TO DO ->
Please print the data that follows, keeping every line exact.

MATERIAL SUPPLIED section start

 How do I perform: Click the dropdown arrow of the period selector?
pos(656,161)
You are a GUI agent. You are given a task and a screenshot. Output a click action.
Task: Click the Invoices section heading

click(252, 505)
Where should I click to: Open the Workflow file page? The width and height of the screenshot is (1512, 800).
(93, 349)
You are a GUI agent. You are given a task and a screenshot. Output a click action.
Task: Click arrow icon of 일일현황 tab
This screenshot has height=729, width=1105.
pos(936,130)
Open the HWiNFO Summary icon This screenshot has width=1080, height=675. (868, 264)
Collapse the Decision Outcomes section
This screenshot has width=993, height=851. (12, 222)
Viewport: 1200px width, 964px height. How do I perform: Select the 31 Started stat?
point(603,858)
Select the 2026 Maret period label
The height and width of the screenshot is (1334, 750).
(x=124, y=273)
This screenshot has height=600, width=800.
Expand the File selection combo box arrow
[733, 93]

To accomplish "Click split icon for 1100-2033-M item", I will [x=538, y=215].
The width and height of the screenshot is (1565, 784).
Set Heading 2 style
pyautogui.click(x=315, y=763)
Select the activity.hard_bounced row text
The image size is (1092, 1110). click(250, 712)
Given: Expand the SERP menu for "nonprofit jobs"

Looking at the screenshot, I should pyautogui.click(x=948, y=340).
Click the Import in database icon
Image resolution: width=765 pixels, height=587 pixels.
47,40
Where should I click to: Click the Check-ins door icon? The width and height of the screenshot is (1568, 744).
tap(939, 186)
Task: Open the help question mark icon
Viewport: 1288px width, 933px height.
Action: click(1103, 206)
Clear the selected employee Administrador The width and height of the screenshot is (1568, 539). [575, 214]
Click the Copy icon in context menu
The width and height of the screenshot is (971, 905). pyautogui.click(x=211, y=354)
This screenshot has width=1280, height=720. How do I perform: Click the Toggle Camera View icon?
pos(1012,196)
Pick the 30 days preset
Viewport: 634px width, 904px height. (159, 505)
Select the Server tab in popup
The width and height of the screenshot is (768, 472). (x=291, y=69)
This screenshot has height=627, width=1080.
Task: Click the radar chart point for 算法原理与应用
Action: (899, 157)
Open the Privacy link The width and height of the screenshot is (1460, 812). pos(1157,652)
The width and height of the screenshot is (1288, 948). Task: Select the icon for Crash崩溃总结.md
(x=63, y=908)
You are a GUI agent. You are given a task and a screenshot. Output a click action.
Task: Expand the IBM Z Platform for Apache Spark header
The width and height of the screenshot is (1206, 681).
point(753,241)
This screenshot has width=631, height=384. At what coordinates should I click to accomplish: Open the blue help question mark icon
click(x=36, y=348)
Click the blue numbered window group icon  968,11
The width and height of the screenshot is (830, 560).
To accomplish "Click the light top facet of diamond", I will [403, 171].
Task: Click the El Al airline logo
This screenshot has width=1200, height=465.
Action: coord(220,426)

MATERIAL SUPPLIED section end

RESULT FOR THIS EXERCISE ->
 How do I perform: Click the dropdown arrow of the period selector?
pos(656,161)
You are a GUI agent. You are given a task and a screenshot. Output a click action.
Task: Click the Invoices section heading

click(252, 505)
Where should I click to: Open the Workflow file page? The width and height of the screenshot is (1512, 800).
(93, 349)
You are a GUI agent. You are given a task and a screenshot. Output a click action.
Task: Click arrow icon of 일일현황 tab
This screenshot has height=729, width=1105.
pos(936,130)
Open the HWiNFO Summary icon This screenshot has width=1080, height=675. (868, 264)
Collapse the Decision Outcomes section
This screenshot has width=993, height=851. (12, 222)
Viewport: 1200px width, 964px height. How do I perform: Select the 31 Started stat?
point(603,858)
Select the 2026 Maret period label
The height and width of the screenshot is (1334, 750).
(x=124, y=273)
This screenshot has height=600, width=800.
Expand the File selection combo box arrow
[733, 93]

To accomplish "Click split icon for 1100-2033-M item", I will [x=538, y=215].
The width and height of the screenshot is (1565, 784).
Set Heading 2 style
pyautogui.click(x=315, y=763)
Select the activity.hard_bounced row text
The image size is (1092, 1110). click(250, 712)
Given: Expand the SERP menu for "nonprofit jobs"

Looking at the screenshot, I should pyautogui.click(x=948, y=340).
Click the Import in database icon
Image resolution: width=765 pixels, height=587 pixels.
47,40
Where should I click to: Click the Check-ins door icon? The width and height of the screenshot is (1568, 744).
tap(939, 186)
Task: Open the help question mark icon
Viewport: 1288px width, 933px height.
Action: click(1103, 206)
Clear the selected employee Administrador The width and height of the screenshot is (1568, 539). [575, 214]
Click the Copy icon in context menu
The width and height of the screenshot is (971, 905). pyautogui.click(x=211, y=354)
This screenshot has width=1280, height=720. How do I perform: Click the Toggle Camera View icon?
pos(1012,196)
Pick the 30 days preset
Viewport: 634px width, 904px height. (159, 505)
Select the Server tab in popup
The width and height of the screenshot is (768, 472). (x=291, y=69)
This screenshot has height=627, width=1080.
Task: Click the radar chart point for 算法原理与应用
Action: (899, 157)
Open the Privacy link The width and height of the screenshot is (1460, 812). pos(1157,652)
The width and height of the screenshot is (1288, 948). Task: Select the icon for Crash崩溃总结.md
(x=63, y=908)
You are a GUI agent. You are given a task and a screenshot. Output a click action.
Task: Expand the IBM Z Platform for Apache Spark header
The width and height of the screenshot is (1206, 681).
point(753,241)
This screenshot has width=631, height=384. At what coordinates should I click to accomplish: Open the blue help question mark icon
click(x=36, y=348)
Click the blue numbered window group icon  968,11
The width and height of the screenshot is (830, 560).
To accomplish "Click the light top facet of diamond", I will [403, 171].
Task: Click the El Al airline logo
This screenshot has width=1200, height=465.
Action: coord(220,426)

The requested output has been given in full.